There are always plenty of facts and figures when it comes to the biggest game of the season in the National Football League.
As the Kansas City Chiefs and Tampa Bay Buccaneers prepare for their clash in Super Bowl LV, there will be a bevy of numbers offered up in terms of trends, trivia and history. Defending NFL champions are 8-5 in the Super Bowl when they look to repeat, as is the case with the Chiefs in 2020. Kansas City won at Tampa Bay earlier this year, but the winning club during the regular season is just 6-7 on Super Sunday in the rematch.
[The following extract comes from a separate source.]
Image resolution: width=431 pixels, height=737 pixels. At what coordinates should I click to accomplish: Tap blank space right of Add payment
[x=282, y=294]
Quarterbacks have been named Super Bowl MVP an impressive 30 times and both Patrick Mahomes and Tom Brady have already had that honor. But make no mistake. Perhaps the biggest number to keep an eye on Sunday is how many mistakes each team makes or doesn’t make.
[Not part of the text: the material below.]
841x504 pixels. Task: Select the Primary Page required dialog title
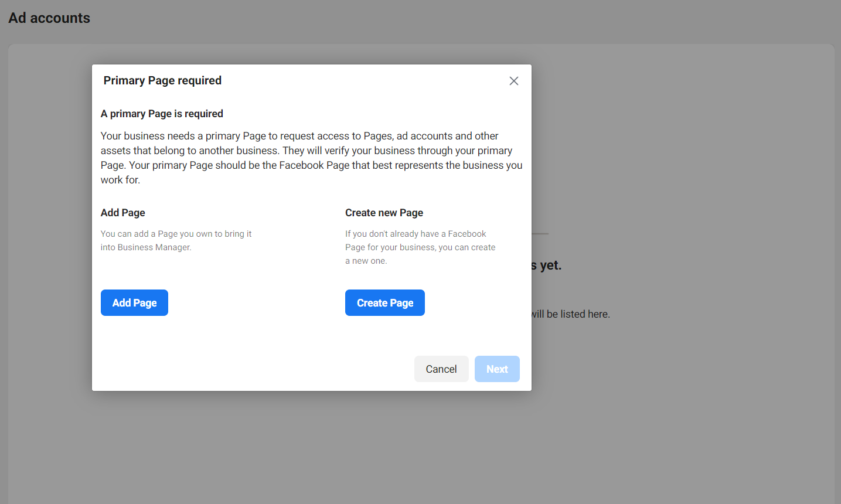tap(162, 80)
Only five times in the previous 54 Super Bowls has a team committed more turnovers in the game and still walked away with the Lombardi Trophy: The Baltimore Colts coughed up the seven times to the Dallas Cowboys’ four miscues in Super Bowl V but came away with a 16-13 victory. In Super Bowl IV, Terry Bradshaw threw three interceptions to one by Rams’ quarterback Vince Ferragamo but Pittsburgh won, 31-19. Bill Cowher’s wild card Steelers (2 turnovers) knocked off the Seattle Seahawks (1). This was also the case for the New England Patriots in their wins over the Seahawks (XLIX) and Falcons (LI), when Bill Belichick’s team lost the turnover battle, 2-1.
All told, the combined turnover differential for the 54 winning teams in Super Bowl history is a mind-boggling plus-99. That’s 62 turnovers by the winners and 161 miscues by the clubs that came up short. An impressive 18 times, the NFL champion did not give up the football in a winning effort on Super Sunday. Meanwhile, only twice out of 54 times did the Super Bowl loser – the Buffalo Bills in XXV and the Tennessee Titans in XXXIV – player turnover-free football.
All told, teams committing the fewest turnovers are 37-5 on Super Sunday. But it’s also worth noting that in each of the past three Super Bowls, both teams have committed the same amount of turnovers. Still, it’s a number that bears watching as both clubs vie for the Lombardi Trophy.